-- EXERCISE PROMPT --
Only the lines from the one containing "काैशल्य गोत्रीय सिजापती" through the one containing "mfnepalpatra@gmail.com (630, 1877)" should be printed, exactly as they appear below, with both ends included.

-- MATERIAL PROVIDED --

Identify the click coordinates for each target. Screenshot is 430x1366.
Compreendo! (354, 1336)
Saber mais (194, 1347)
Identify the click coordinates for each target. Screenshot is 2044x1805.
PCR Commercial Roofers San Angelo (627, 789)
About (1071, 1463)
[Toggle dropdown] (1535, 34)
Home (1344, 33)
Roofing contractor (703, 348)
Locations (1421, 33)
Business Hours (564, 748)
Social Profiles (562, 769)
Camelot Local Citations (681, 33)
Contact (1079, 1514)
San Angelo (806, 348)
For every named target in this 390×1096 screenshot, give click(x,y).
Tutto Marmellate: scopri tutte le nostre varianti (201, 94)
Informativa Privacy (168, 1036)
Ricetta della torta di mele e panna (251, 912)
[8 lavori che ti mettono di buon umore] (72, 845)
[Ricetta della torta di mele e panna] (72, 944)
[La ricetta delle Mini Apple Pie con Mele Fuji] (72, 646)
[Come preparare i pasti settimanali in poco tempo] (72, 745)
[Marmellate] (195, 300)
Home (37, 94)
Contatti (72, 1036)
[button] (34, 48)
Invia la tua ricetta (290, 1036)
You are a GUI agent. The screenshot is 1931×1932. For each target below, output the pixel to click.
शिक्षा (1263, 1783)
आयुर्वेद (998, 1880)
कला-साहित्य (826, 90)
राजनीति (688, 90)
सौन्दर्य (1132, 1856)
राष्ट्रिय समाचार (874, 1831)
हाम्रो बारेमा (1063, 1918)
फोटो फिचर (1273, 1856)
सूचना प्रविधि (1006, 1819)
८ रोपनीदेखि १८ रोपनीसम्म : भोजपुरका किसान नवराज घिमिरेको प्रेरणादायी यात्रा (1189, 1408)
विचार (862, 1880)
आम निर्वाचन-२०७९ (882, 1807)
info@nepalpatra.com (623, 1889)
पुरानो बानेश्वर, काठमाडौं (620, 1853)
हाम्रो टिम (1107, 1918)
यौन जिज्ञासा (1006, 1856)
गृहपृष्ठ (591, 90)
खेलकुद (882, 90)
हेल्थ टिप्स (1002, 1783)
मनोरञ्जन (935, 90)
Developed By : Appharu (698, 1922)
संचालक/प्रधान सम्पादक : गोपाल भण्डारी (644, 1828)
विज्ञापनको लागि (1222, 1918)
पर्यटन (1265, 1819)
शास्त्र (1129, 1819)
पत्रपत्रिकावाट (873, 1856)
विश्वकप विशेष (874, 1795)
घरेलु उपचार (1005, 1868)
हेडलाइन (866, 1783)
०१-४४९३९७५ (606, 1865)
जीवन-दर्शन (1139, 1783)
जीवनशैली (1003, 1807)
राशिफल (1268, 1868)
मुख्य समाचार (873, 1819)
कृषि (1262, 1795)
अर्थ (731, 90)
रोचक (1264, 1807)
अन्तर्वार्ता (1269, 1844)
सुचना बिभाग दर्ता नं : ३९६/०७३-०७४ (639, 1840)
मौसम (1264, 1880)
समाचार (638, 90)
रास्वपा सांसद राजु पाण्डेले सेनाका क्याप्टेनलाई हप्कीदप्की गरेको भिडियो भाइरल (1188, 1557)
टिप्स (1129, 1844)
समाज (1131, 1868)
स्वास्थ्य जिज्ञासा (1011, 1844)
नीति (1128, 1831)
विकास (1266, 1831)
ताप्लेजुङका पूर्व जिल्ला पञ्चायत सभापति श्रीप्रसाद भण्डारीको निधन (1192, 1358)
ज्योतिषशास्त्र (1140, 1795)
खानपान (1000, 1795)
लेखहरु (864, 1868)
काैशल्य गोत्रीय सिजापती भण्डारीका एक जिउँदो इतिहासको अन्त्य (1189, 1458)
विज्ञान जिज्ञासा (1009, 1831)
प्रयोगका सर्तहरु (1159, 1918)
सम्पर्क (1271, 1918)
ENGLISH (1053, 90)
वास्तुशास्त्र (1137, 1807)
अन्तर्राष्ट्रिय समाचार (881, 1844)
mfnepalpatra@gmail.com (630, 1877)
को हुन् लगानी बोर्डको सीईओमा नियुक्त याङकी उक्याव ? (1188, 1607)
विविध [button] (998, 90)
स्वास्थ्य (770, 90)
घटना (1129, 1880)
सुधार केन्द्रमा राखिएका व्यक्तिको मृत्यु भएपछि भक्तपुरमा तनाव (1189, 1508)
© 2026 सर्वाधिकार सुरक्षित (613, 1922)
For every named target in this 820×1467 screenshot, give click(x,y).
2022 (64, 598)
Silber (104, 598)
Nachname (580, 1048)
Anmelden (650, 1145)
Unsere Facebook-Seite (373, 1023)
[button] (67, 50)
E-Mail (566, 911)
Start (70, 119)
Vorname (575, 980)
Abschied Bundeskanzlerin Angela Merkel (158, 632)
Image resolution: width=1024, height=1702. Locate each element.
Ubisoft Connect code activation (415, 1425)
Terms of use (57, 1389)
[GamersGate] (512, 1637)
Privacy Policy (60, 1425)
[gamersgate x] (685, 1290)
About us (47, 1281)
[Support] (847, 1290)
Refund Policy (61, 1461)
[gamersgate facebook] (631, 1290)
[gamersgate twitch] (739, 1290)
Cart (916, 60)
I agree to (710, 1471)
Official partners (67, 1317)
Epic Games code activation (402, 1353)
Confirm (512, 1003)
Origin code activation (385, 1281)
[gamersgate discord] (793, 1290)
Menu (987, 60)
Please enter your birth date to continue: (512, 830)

-- WRITTEN RESPONSE --
काैशल्य गोत्रीय सिजापती भण्डारीका एक जिउँदो इतिहासको अन्त्य (1189, 1458)
विज्ञान जिज्ञासा (1009, 1831)
प्रयोगका सर्तहरु (1159, 1918)
सम्पर्क (1271, 1918)
ENGLISH (1053, 90)
वास्तुशास्त्र (1137, 1807)
अन्तर्राष्ट्रिय समाचार (881, 1844)
mfnepalpatra@gmail.com (630, 1877)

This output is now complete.